I'm posting this implementation for posterity, but note that there are some significant compatibility issues with CUDA code that I'd initially overlooked. Check out the (forthcoming) v2 implementation instead.

  1. The fallback mechanism -- whereby invalid access to an Expected<T>::value() causes an exception to be thrown -- doesn't work in device code (obviously, since exceptions aren't available on the device).

    The best you can do is something like

const auto error = Error(DomainError::DivisionByZero);

// error.throw_exception(); // XXX not possible in device code!

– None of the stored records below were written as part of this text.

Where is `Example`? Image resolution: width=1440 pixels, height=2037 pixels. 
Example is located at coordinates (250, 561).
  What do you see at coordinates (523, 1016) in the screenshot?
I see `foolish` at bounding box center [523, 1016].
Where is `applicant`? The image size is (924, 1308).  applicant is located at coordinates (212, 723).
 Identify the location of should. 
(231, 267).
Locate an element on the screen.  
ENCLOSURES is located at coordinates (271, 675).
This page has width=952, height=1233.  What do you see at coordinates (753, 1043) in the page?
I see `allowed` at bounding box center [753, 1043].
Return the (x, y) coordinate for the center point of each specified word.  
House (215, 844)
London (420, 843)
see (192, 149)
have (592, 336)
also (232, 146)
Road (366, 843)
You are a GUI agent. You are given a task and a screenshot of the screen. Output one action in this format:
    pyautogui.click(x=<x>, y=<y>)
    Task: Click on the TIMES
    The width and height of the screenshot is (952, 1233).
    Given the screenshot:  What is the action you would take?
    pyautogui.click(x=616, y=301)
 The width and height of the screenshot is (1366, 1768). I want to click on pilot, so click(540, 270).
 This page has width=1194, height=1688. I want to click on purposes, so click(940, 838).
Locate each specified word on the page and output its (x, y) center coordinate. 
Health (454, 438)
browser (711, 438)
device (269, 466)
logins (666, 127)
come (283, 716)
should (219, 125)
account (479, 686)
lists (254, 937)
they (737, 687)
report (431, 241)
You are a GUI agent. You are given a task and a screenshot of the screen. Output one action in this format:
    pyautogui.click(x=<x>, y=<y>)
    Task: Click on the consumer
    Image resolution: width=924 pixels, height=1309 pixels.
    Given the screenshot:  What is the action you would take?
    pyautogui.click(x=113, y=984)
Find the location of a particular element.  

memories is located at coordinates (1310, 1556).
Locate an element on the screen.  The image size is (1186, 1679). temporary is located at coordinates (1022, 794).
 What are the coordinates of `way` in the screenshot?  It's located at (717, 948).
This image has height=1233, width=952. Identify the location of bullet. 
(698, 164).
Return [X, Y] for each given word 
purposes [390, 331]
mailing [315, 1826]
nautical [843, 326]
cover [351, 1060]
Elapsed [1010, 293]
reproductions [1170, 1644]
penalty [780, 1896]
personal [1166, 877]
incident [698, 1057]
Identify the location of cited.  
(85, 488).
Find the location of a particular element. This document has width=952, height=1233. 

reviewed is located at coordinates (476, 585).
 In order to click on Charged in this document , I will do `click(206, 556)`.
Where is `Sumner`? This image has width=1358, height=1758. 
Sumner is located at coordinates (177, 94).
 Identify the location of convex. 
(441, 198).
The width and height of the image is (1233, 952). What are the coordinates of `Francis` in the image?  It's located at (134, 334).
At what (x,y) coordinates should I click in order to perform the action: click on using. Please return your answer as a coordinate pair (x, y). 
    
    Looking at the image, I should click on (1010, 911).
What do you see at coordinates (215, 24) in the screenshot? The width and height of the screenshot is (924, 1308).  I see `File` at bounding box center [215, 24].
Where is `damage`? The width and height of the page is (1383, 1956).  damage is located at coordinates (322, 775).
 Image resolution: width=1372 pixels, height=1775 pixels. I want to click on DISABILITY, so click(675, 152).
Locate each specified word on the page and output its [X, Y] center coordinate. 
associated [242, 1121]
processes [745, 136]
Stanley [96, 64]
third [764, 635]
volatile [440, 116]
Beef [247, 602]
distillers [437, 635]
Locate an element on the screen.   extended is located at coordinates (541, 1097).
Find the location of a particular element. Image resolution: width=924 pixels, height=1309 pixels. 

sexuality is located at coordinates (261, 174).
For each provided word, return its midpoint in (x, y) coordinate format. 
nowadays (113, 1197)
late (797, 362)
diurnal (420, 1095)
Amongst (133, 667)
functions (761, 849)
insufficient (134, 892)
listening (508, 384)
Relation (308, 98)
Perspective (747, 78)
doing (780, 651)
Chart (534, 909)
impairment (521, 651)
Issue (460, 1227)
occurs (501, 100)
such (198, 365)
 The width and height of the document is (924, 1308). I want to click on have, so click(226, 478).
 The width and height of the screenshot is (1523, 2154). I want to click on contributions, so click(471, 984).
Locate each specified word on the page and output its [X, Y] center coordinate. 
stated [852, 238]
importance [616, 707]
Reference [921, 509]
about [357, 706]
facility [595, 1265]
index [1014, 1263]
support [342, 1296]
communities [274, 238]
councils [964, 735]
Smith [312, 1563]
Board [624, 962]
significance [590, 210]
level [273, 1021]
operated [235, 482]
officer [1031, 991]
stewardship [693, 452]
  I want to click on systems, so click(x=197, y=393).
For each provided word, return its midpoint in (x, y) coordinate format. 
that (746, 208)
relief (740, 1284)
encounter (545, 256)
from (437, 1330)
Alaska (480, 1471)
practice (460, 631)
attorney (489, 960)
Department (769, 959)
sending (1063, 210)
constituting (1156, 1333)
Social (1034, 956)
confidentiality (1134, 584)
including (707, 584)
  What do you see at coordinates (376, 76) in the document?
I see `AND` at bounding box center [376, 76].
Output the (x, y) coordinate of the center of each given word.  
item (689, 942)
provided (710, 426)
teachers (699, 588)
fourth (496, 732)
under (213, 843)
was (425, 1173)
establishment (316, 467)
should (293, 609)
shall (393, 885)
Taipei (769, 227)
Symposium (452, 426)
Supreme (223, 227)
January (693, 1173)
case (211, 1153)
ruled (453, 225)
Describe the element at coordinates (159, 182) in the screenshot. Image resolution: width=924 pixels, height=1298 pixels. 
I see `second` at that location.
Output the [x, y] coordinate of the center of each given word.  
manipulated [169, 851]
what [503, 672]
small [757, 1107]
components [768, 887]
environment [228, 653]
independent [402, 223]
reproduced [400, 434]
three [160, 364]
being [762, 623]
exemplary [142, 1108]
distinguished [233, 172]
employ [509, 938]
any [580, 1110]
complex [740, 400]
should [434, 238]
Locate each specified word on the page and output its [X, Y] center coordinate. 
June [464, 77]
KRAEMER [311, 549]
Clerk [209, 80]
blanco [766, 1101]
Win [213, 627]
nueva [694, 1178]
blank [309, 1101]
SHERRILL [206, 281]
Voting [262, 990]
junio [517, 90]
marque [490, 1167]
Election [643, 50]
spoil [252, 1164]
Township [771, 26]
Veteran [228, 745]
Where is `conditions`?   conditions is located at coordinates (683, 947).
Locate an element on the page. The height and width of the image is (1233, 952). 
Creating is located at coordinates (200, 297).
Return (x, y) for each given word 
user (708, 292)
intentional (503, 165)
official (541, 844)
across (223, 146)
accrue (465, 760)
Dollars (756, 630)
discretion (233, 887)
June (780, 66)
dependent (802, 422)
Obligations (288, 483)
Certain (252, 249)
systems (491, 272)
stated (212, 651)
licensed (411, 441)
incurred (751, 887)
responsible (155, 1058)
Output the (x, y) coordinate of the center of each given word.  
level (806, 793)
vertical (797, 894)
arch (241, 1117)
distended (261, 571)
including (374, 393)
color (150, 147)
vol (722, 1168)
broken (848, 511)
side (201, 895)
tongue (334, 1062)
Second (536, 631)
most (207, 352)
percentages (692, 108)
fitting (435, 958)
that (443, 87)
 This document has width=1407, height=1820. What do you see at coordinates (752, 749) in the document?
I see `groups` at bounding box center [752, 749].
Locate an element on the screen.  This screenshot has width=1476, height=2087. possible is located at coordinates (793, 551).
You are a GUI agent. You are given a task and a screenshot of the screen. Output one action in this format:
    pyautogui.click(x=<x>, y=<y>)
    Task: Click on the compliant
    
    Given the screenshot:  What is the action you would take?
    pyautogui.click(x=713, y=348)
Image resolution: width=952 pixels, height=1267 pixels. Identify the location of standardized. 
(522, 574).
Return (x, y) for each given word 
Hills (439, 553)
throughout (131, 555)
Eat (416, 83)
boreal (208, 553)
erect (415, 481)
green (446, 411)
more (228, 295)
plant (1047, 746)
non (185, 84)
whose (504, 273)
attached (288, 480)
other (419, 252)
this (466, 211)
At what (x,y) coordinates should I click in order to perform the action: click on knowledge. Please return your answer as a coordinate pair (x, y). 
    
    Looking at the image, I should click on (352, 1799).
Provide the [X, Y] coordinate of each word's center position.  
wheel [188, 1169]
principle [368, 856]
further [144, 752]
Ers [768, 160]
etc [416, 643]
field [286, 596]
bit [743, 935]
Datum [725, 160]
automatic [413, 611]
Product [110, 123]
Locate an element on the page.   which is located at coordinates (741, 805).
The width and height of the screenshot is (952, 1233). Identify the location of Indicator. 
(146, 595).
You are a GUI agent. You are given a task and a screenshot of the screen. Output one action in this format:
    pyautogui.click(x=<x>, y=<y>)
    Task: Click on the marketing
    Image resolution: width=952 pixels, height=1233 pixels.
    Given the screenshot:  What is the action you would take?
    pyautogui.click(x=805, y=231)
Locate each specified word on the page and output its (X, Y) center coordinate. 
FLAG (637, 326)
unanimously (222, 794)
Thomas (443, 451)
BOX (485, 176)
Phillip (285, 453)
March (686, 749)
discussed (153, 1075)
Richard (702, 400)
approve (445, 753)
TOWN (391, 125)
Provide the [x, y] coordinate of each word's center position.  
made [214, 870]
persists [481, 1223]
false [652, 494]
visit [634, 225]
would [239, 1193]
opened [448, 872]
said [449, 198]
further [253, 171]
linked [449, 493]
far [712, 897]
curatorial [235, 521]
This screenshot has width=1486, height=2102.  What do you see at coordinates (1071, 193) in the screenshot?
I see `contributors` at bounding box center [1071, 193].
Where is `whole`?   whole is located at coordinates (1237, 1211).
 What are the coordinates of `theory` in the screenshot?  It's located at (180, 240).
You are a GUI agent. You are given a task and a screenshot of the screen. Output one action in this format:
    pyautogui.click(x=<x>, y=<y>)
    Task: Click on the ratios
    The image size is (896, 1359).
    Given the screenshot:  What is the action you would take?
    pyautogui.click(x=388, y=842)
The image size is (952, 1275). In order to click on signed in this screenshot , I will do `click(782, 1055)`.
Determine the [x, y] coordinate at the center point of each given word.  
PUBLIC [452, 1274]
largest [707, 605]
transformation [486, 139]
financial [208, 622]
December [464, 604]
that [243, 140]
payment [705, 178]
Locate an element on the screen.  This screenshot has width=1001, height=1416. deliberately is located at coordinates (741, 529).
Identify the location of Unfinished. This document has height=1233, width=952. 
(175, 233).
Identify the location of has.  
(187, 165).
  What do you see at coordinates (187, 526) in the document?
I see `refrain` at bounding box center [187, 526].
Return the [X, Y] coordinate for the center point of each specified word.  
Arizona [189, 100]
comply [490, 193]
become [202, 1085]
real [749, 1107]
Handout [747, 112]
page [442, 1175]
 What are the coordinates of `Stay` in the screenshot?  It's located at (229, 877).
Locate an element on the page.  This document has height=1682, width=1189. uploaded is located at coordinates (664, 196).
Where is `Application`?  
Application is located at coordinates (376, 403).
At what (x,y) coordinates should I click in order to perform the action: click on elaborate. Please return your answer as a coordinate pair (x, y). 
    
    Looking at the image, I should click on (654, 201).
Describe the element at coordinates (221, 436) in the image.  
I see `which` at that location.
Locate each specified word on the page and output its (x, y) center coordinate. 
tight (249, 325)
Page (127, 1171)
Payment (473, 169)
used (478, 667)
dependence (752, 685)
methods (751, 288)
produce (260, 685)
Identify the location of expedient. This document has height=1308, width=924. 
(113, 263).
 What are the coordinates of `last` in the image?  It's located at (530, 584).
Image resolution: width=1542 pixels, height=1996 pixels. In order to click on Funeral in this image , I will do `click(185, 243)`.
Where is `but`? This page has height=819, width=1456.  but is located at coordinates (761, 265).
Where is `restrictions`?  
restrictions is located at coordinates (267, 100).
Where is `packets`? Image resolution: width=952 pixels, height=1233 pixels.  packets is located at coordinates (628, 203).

print(stderr, "%s:%d: %s", error.file(), error.line(), error.error_code().description());
__trap(); // Abort kernel execution and raise `cudaErrorLaunchFailure` on the host
  1. ErrorCategory relies on dynamic polymorphism which has significant limitations in CUDA code. Instances of derived error categories created on the host may not be safely passed to the device and vice versa. As an alternative, ErrorCode could achieve runtime polymorphic behavior using a variant/visitor idiom, which has no such limitations. However, this makes extending ErrorCode much more intrusive -- you need to modify the class definition to plug in additional error code types.
  2. Device code may not obtain a pointer to an error category instance created on the host, even if the object is a compile-time constant.